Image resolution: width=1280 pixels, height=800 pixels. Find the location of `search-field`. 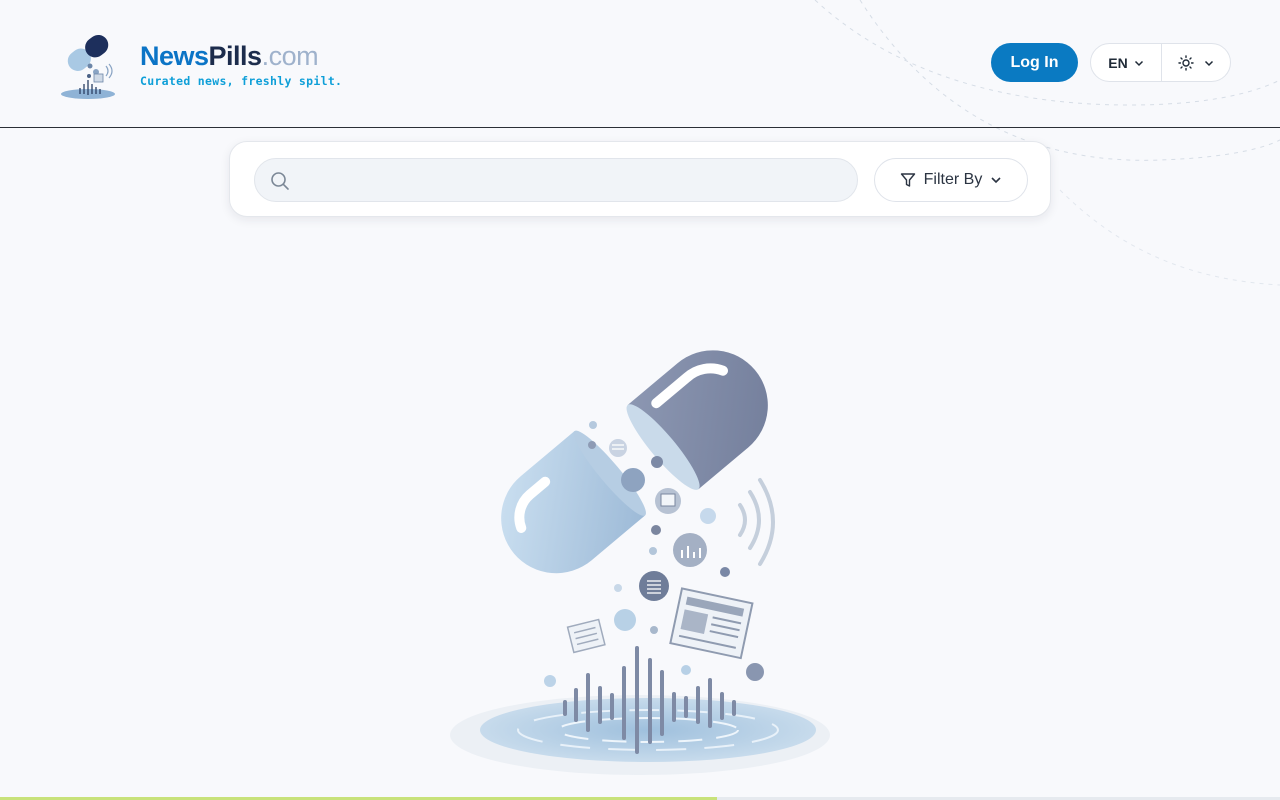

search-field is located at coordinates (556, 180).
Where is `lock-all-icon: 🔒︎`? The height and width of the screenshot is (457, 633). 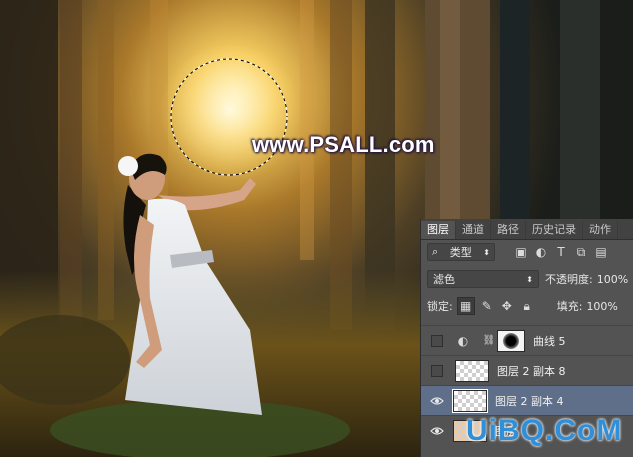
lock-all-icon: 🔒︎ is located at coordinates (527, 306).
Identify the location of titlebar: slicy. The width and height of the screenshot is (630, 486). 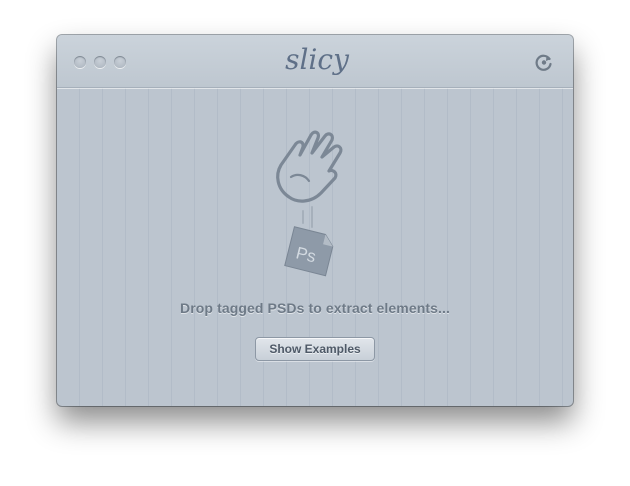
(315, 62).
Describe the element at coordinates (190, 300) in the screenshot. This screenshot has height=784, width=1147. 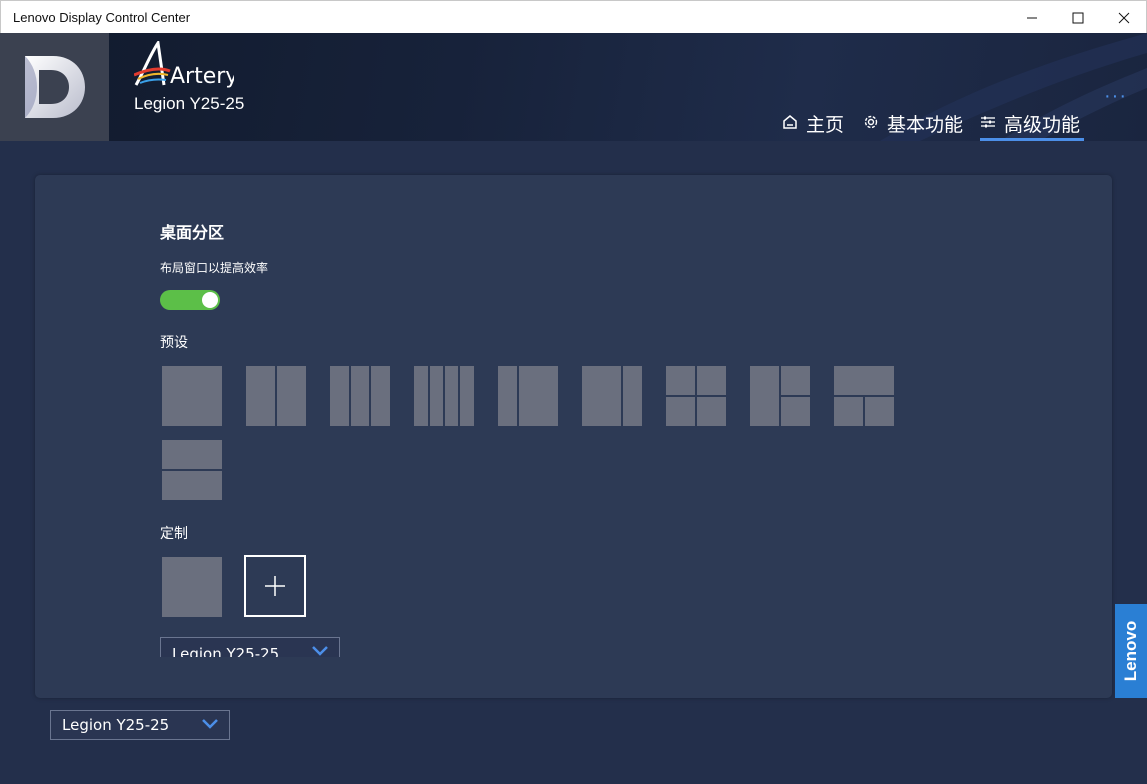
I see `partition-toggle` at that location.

§ Assignment: Reproduce all four rows above word for word, leaving out the pictures.

§ Task output:
Image resolution: width=1280 pixels, height=800 pixels. Find the location of `search-field`. 

search-field is located at coordinates (556, 180).
Where is `lock-all-icon: 🔒︎`? The height and width of the screenshot is (457, 633). 
lock-all-icon: 🔒︎ is located at coordinates (527, 306).
Identify the location of titlebar: slicy. The width and height of the screenshot is (630, 486). 
(315, 62).
Describe the element at coordinates (190, 300) in the screenshot. This screenshot has height=784, width=1147. 
I see `partition-toggle` at that location.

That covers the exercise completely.